The Ecosystem Plays a Role

No single app will cover every workflow, and we are not delusional about that. The Great Apps AI ecosystem pairs GreatChat with GreatStudios for long-running creative work (image, video, music) and GreatRouter for the model routing that makes every experience fast and cost-efficient. The umbrella company, Greatapps, ties the three together. For the core experiences of daily work, GreatChat is the single place. For creative outputs, GreatStudios. For the model layer, GreatRouter.

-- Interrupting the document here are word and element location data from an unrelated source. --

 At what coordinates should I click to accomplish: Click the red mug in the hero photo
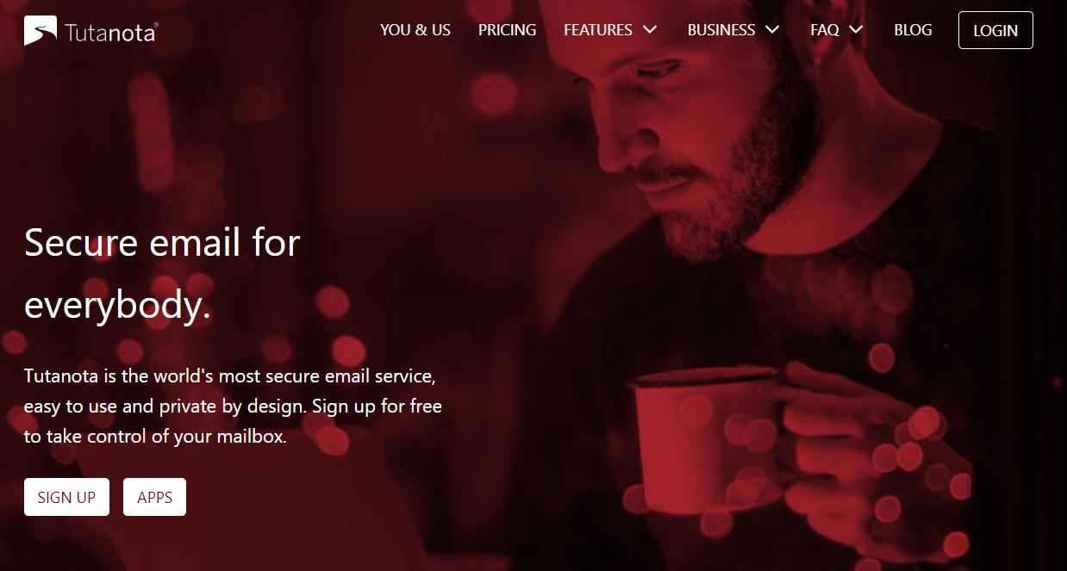[x=702, y=439]
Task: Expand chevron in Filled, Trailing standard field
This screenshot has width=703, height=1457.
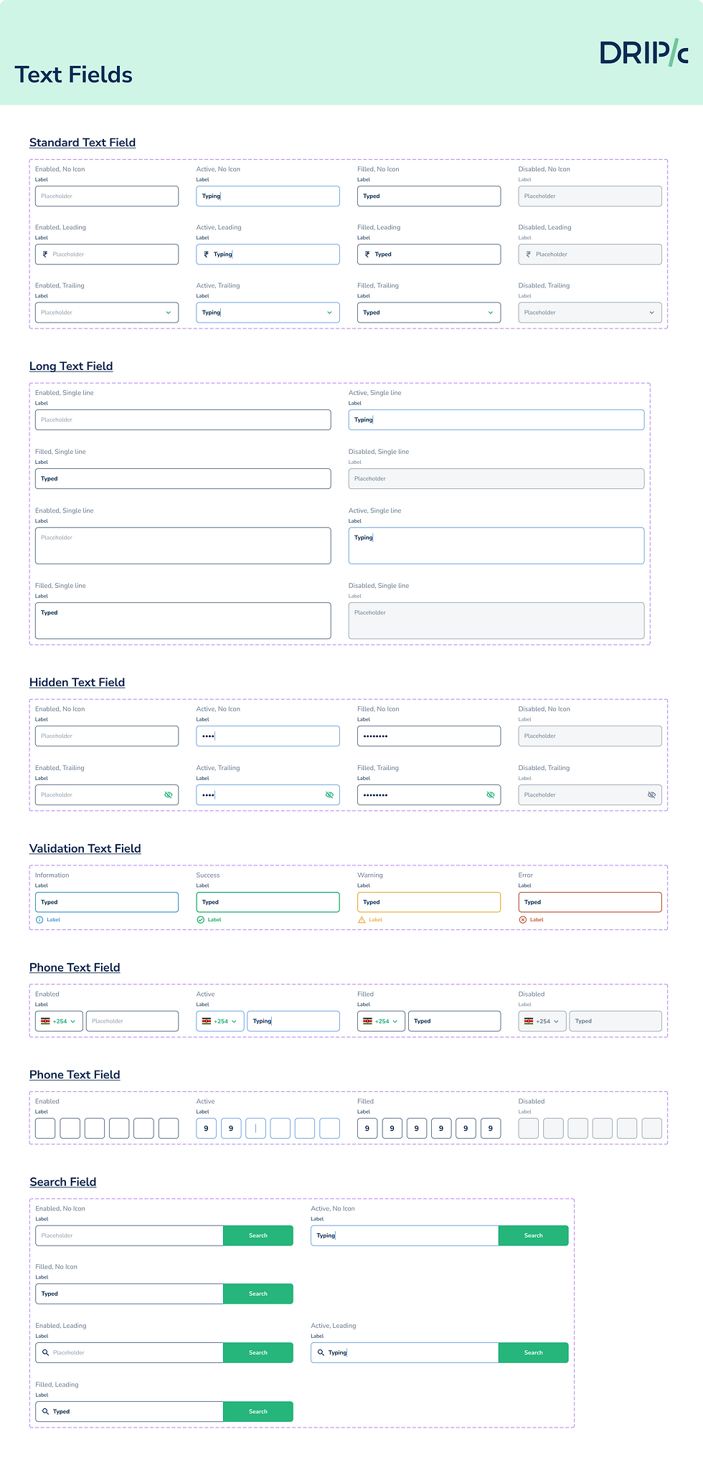Action: [x=491, y=313]
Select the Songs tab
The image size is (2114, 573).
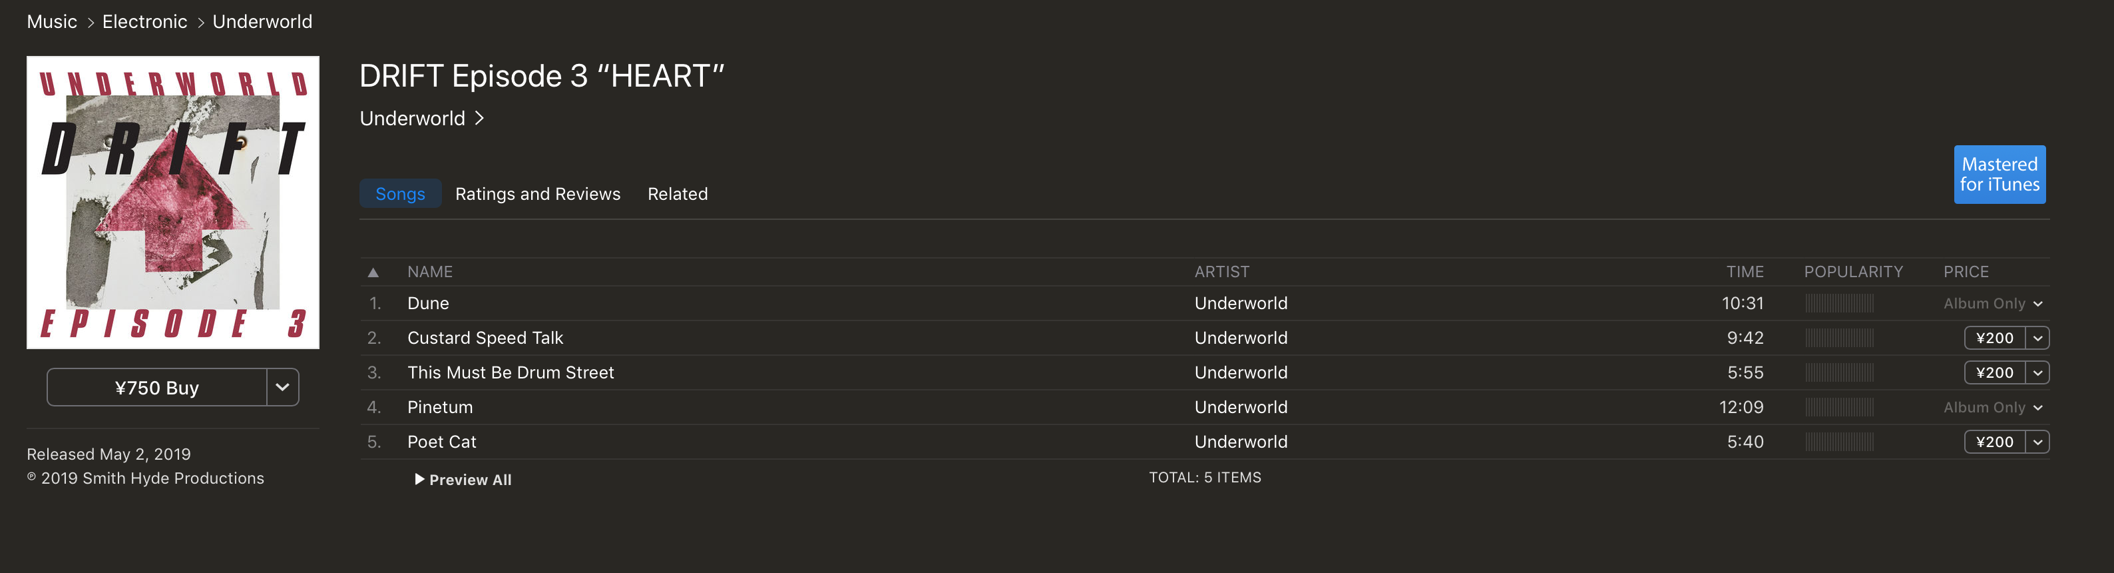[x=400, y=194]
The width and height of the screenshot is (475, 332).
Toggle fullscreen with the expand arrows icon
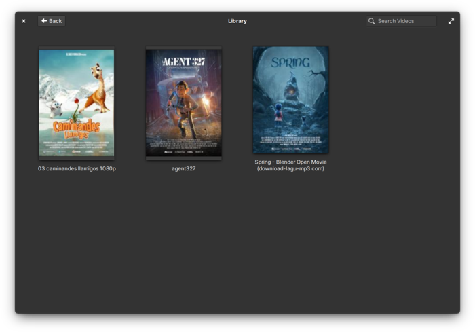(x=451, y=21)
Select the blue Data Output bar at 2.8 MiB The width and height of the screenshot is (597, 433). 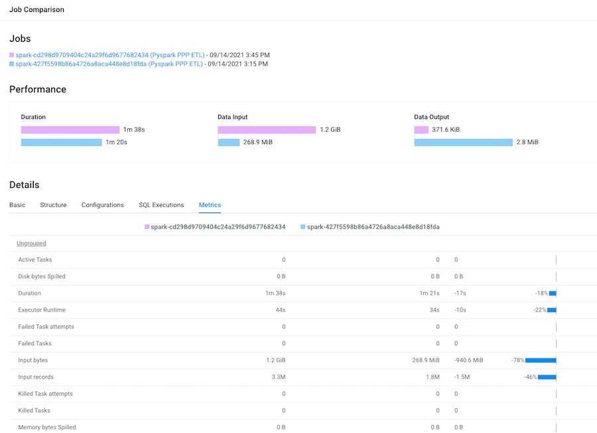pos(463,142)
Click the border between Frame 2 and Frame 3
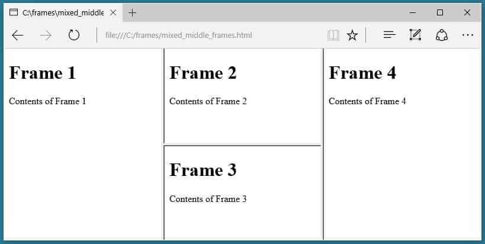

The whole ecosystem shares the same identity, the same agent runtime, and the same privacy posture.

06

When Consolidation Is Wrong

Consolidation is not a universal good. If you are a large engineering team that lives in Linear and GitHub, you do not need a super app to manage sprints. If you are a creative agency with a custom pipeline, GreatStudios plus external tools may serve you better. The right question is: how much of your day happens across more than one of chat, mail, documents, meetings, calendar, shopping, and travel? If the answer is "all of it," a super app is a net win. If the answer is "one of them," stay with the specialist. GreatChat is built for the first case — the generalist who needs a real surface for every daily workflow, with one agent that connects them.